The first Sunday of the new year. Why do we call it the “new” year? Why not just the year?
A cloud of irritability is settling in. It is still bitterly cold outside, with a dark gery sky and wet streets. Yesterday morning I cycled around the west end. I’ve been intending to do this for some time, since March last year, in fact, but I was underwhelmed, unmoved. Roads were empty, people sparse, but I felt nothing for the place. Familiar sites, sights, locations, buildings, but no emotions. The memories of time spent there are numb, surpressed. It felt irrelevant, like looking at a photograph of people I no longer see. A reference point, that’s all. My main reason for knowing the place, and having spent so many years there is work, and I feel like I’ve drifted away from that. The people still exist, distantly, names on screens, like soap opera characters, lives intertwined through time, circumstances, situations. The longer this goes on the more distanced I feel. When we are back I wonder if enthusiasm and sense of belonging will return. I think the problem is that the job, the business, the people had been there solidly, reliably, for as long as I can remember, until March last year, when suddenly nothing was certain. I’m assured that it all will return, but that talk is abstract, there is nothing definite or tangible to grasp. I no longer have trust in any of it. I know it won’t be the same, people seem to enjoy saying that, as though they carry some Nostradamus-like authority and wisdom. (They are always the people that don’t, of course). I don’t know if I want it to be the same. I suppose I don’t. I’m different now. I can see myself feeling withdrawn and disinterested. I’ve thought about being back so many times but I can’t allow myself to look forward to it with any feeling of certainty or comfort. It all fell apart so spectacularly, and so could do again. I have to find other emblems of stability to lean on now, new opportunities, new outlooks, a new life.

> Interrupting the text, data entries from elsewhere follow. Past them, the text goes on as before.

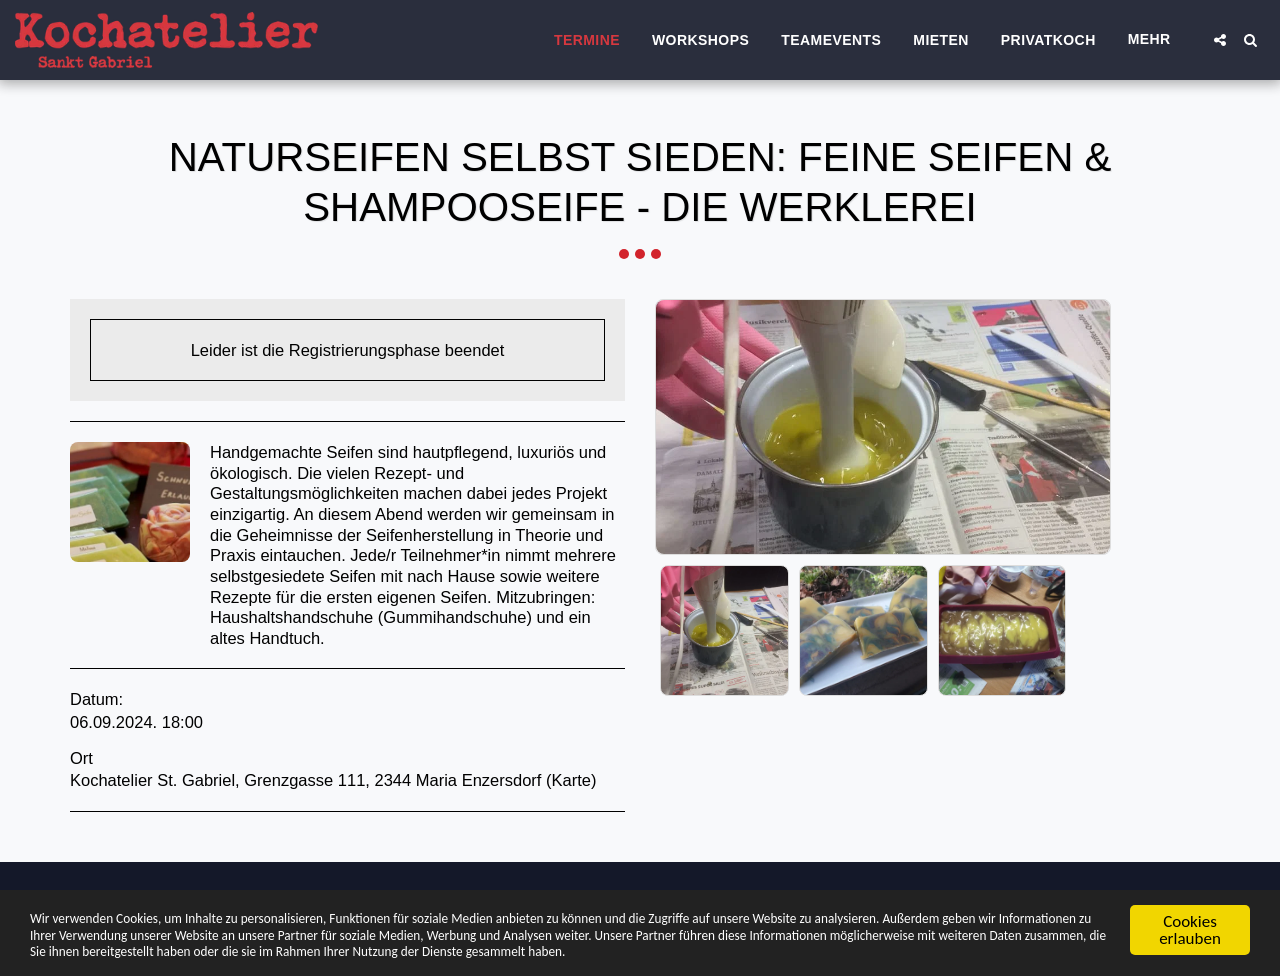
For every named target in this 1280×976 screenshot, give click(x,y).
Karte (571, 780)
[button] (1220, 40)
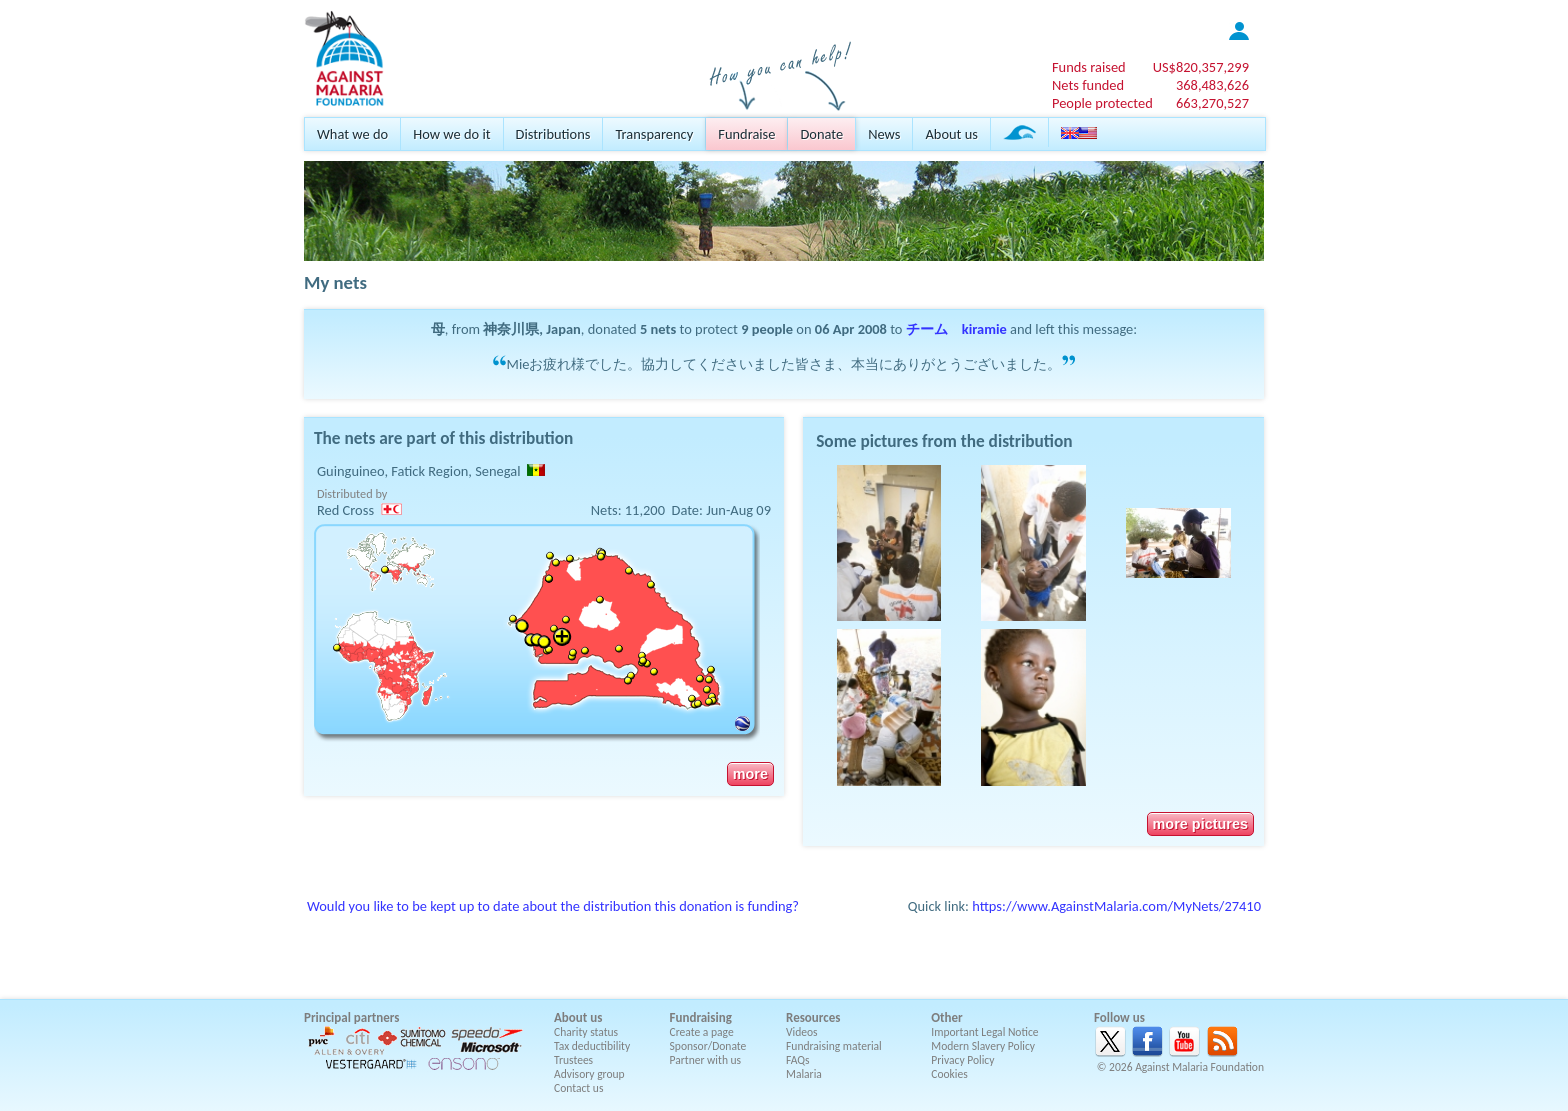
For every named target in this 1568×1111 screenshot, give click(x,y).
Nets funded (1088, 85)
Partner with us (706, 1060)
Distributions (553, 134)
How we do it (451, 134)
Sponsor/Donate (708, 1046)
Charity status (586, 1032)
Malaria (804, 1074)
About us (951, 134)
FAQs (798, 1060)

I’ve become sensitive to sounds from the other flats now. I never used to be bothered by muffled ambient sound, it is quite a normal experience. Total silence is impossible to achieve anyway. I have long suspected I have something called hyperacusis, which is a heightened sensitivity to certain everyday sounds. I certainly find too many people speaking at once impossible. The pitch reaches a certain level and suddenly it is just noise. I can’t function. Thought processes are suspended. I think now the absence of contact with people leads to distress when I hear sounds of other peoples’ lives. I don’t have radio or podcasts on in my flat apart from when showering now. It is a way of using background sound to punctuate phases of the day. Sound stops when it is time to be productive, after breakfast and once the day has aired, I then formulate a plan for the day, which I then do or don’t follow. Much of the day now has silence which helps with concentration but can highlight the loneliness. I wrote something a while ago likening the estate to the walled city of Kowloon. I’d actually prefer to be there right now, small spaces are fine, I don’t need much, large rooms just feel like showing off, western middle class status and greed. At least there would be other people.
The Prime Minister is addressing us this evening. I’d better buy some wine.